Minimal training loop

For a self-contained example without the environment abstractions, see rl_loop.py:

python -m logits_cookbook.recipes.rl_loop

Results are written to /tmp/logits-examples/rl-loop. Plot the reward curve:

df = pandas.read_json("/tmp/logits-examples/rl-loop/metrics.jsonl", lines=True)
plt.plot(df["reward/total"], label="reward/total")
plt.legend()
plt.show()

Training outputs

Each RL training run writes files to log_path:

File Format Contents
metrics.jsonl JSONL One JSON object per iteration with all scalar metrics
config.json JSON Serialized training config
checkpoints.jsonl JSONL Checkpoint metadata for resume
train_iteration_NNNNNN.html HTML Human-readable rollout report
train_iteration_NNNNNN_logtree.json JSON Machine-readable rollout trace
train_iteration_NNNNNN_rollout_summaries.jsonl JSONL Per-trajectory rewards and metrics
eval_<name>_iteration_NNNNNN.* HTML/JSON/JSONL Same as above, for eval rollouts

Parsing metrics.jsonl

df = pd.read_json("path/to/metrics.jsonl", lines=True)
df.plot(x="progress/batch", y="env/all/reward/total")

Parsing *_rollout_summaries.jsonl

with open("train_iteration_000010_rollout_summaries.jsonl") as f:
    trajectories = [json.loads(line) for line in f]

# Each trajectory has:
# - metadata: schema_version, split, iteration, group_idx, traj_idx
# - episode totals: total_reward, final_reward, trajectory_metrics
# - steps: list of {step_idx, ob_len, ac_len, reward, episode_done, metrics}

Parsing *_logtree.json

The logtree contains full rollout transcripts including prompts, model responses, and reward breakdowns.
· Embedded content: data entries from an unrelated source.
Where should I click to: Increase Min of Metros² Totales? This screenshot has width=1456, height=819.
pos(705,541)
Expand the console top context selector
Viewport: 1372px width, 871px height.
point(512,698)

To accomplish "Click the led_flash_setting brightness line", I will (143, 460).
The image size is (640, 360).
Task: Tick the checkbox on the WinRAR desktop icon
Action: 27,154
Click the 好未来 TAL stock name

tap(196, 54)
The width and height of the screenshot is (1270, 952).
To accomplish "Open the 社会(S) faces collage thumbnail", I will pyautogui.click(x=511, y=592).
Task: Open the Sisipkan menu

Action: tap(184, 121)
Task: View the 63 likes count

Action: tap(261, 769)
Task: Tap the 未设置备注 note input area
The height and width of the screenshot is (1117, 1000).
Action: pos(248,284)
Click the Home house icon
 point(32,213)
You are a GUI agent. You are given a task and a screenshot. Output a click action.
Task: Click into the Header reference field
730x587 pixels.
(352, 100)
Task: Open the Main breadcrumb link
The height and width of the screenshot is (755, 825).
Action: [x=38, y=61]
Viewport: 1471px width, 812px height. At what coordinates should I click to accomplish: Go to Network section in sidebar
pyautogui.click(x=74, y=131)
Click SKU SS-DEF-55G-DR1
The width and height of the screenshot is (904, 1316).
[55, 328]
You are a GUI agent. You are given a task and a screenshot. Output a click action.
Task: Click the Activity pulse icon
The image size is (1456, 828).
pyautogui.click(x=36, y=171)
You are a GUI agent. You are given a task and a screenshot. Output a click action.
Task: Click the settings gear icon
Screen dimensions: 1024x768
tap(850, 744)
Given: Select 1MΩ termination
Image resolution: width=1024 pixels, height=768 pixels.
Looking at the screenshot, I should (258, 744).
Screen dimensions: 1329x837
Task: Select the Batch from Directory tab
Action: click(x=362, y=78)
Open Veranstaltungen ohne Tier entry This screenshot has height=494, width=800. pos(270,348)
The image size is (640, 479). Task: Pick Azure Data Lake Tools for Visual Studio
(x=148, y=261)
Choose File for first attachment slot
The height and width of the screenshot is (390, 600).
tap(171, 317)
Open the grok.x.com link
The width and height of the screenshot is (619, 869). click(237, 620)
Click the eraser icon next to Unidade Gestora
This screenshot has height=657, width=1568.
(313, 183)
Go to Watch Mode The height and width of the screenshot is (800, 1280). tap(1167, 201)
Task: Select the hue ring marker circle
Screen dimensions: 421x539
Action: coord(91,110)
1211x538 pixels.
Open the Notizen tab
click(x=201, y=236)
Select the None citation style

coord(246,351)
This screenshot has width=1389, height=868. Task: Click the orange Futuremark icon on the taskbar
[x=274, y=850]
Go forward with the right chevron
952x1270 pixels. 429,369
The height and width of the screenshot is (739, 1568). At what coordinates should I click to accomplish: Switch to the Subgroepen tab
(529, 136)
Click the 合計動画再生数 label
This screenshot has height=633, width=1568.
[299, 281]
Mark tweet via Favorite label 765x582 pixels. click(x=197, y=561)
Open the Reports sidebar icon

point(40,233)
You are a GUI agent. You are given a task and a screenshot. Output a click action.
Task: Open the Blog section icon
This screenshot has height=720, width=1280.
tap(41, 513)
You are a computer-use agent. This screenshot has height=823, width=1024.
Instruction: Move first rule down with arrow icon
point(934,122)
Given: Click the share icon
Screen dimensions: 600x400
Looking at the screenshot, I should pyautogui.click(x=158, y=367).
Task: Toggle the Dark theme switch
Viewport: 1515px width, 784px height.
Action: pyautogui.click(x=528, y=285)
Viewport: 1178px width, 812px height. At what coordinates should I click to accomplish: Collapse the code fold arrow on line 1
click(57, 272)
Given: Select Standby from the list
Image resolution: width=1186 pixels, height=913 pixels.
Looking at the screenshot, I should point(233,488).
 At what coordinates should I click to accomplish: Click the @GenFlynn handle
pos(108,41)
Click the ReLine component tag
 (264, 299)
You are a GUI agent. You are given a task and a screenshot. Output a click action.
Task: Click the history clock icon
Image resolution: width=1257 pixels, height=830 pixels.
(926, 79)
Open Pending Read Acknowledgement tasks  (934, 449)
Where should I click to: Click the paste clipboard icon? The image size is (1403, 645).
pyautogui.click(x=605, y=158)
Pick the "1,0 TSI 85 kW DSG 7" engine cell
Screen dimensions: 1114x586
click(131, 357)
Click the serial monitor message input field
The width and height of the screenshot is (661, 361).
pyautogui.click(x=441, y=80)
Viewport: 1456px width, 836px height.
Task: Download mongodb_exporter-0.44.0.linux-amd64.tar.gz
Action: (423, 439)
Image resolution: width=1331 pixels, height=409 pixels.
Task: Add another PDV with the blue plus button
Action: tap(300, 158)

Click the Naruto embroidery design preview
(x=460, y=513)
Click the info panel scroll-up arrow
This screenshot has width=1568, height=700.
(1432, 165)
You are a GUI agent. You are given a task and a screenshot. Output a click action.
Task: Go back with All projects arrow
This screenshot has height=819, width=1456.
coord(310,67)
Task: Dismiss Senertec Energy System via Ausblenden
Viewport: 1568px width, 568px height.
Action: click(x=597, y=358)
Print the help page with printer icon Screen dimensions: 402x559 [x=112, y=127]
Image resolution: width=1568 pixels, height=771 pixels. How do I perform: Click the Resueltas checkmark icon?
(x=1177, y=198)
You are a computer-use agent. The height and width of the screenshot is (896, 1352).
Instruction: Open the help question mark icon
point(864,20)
def find_conversations(node):
    results = []
    if isinstance(node, dict):
        if node.get("data", {}).get("type") == "conversation":
            results.append(node["data"])
        for child in node.get("children", []):
            if isinstance(child, dict):
                results.extend(find_conversations(child))
    return results

with open("eval_test_iteration_000020_logtree.json") as f:
    trace = json.load(f)

for conv in find_conversations(trace["root"]):
    for msg in conv["messages"]:
        print(f"{msg['role']}: {msg['content'][:100]}")